What to work on — List all lines of the data that include the string "message".

- - -

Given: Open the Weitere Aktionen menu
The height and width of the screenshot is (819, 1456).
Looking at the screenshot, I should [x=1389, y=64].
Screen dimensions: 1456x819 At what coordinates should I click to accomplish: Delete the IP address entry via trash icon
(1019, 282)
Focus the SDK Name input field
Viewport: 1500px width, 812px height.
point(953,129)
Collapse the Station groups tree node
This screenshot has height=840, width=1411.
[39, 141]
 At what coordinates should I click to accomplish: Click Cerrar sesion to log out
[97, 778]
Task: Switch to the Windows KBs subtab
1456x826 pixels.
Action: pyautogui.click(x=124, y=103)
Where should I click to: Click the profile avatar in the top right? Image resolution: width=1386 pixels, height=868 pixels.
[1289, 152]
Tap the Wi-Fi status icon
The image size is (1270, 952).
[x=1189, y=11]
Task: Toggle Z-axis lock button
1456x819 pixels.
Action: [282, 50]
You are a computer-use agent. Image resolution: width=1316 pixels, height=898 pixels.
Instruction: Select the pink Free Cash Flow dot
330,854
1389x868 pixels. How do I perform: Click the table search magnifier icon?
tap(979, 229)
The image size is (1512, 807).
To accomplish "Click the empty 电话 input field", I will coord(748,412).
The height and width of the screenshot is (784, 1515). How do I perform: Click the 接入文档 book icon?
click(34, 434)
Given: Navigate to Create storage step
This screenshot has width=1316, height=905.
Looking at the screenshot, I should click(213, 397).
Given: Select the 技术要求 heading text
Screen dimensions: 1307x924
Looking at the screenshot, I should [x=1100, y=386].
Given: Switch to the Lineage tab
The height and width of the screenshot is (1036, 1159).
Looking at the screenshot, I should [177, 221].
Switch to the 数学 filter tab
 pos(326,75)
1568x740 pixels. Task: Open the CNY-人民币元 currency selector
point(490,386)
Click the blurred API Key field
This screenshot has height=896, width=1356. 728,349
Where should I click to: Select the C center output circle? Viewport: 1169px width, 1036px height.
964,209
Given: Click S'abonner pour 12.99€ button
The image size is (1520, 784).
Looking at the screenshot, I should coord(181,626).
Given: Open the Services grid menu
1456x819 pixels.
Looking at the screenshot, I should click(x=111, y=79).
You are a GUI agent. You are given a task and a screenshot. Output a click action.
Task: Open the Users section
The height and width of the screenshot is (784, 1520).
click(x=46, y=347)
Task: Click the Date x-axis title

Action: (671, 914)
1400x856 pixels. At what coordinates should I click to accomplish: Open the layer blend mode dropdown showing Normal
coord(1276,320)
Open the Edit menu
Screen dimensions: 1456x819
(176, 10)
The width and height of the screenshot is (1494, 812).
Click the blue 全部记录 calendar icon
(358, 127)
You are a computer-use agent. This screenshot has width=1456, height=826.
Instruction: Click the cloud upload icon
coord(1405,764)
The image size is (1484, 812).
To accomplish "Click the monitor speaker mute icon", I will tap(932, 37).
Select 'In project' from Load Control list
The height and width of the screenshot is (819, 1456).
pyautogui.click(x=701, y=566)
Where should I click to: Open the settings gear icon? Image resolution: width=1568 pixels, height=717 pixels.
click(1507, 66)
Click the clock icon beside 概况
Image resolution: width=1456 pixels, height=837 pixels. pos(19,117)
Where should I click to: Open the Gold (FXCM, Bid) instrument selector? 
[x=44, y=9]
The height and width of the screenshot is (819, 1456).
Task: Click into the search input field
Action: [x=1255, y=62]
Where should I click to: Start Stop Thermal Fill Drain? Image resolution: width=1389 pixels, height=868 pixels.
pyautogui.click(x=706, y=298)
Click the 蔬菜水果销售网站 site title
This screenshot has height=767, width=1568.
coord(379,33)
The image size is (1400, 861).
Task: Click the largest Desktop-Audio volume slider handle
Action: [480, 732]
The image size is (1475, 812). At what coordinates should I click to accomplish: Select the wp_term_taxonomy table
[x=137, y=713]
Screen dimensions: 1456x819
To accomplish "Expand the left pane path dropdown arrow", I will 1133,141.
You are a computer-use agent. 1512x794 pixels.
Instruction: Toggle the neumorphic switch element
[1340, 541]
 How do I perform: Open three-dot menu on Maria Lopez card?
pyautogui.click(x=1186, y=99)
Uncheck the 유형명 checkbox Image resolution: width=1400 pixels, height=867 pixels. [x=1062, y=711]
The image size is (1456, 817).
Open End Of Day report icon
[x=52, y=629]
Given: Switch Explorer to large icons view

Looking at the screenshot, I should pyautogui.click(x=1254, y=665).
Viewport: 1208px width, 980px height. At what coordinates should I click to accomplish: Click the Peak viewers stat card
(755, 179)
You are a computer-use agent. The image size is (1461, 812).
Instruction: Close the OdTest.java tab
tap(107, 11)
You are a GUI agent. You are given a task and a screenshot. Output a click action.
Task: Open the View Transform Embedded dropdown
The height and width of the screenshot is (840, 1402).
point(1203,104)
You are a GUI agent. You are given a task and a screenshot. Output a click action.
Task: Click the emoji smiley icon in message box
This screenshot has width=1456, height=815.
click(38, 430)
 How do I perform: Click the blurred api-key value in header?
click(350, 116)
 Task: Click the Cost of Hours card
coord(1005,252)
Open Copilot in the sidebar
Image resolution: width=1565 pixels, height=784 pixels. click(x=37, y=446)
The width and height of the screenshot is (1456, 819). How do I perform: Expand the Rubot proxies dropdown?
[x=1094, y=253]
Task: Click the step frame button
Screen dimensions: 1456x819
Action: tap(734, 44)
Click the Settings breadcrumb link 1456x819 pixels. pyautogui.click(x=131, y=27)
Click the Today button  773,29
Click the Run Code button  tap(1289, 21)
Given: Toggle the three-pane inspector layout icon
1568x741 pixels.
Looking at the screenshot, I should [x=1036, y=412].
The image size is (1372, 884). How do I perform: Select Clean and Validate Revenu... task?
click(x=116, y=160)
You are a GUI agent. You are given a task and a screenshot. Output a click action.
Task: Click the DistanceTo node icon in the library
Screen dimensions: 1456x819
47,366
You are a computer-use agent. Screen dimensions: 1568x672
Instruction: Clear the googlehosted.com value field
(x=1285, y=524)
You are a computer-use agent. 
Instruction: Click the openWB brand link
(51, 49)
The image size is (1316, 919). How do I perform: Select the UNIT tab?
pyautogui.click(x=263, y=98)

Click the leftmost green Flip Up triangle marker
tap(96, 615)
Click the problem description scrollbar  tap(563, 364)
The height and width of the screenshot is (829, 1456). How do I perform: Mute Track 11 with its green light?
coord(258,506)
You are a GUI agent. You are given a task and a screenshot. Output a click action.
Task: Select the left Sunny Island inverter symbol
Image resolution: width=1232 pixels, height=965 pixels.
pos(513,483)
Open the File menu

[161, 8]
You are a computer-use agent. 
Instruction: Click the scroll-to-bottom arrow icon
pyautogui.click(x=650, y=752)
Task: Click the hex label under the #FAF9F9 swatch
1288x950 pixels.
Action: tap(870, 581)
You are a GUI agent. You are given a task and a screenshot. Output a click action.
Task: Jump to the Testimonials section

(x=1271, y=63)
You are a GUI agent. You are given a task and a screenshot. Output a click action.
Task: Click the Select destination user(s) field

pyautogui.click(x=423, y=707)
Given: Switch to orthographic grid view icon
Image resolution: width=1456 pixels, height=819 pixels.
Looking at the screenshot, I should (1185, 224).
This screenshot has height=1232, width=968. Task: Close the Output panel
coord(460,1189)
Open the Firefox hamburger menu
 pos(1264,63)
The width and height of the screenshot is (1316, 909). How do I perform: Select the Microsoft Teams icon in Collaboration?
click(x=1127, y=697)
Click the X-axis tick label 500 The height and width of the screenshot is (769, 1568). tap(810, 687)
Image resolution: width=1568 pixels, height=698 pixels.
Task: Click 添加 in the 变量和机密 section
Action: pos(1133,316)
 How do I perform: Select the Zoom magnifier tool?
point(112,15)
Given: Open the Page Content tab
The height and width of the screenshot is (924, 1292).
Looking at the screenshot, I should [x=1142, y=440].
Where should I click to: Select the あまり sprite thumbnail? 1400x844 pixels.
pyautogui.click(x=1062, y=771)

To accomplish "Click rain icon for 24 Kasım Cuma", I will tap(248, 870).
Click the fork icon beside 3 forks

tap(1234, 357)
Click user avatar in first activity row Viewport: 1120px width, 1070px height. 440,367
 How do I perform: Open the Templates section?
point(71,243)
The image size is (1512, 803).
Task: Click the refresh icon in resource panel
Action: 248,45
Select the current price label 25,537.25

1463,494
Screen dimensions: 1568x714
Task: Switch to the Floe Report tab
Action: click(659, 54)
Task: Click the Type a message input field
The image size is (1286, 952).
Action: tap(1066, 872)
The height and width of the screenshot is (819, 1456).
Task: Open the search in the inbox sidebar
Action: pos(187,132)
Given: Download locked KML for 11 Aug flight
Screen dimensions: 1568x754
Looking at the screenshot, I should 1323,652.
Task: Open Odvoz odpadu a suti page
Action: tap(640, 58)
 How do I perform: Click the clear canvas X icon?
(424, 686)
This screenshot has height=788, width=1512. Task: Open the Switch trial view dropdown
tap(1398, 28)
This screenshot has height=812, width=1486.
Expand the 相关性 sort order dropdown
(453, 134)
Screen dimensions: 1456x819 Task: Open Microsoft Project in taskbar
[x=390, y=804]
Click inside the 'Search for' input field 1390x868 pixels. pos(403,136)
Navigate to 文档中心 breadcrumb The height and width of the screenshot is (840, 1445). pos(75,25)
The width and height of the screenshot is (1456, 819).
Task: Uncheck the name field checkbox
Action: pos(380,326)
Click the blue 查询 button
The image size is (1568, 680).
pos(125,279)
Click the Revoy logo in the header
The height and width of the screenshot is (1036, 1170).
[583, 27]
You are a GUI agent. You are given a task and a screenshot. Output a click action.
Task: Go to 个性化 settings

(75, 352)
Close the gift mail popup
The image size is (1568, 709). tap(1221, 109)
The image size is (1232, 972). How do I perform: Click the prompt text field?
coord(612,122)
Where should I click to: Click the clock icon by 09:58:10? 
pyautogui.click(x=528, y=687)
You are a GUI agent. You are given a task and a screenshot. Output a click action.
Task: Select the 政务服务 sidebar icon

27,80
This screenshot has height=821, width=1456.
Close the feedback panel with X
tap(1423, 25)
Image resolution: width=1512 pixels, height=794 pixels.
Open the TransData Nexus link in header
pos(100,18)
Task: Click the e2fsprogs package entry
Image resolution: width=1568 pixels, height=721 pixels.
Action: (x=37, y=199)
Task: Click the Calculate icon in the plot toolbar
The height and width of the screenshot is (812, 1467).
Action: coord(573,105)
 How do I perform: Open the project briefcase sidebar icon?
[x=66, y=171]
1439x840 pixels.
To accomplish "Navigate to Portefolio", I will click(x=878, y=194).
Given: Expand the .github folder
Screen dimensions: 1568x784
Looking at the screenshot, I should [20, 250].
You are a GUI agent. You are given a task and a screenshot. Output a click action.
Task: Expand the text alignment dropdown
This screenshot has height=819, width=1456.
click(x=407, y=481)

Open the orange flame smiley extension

- - -

Solution to the exercise —
Task: Click the emoji smiley icon in message box
Task: Click the Type a message input field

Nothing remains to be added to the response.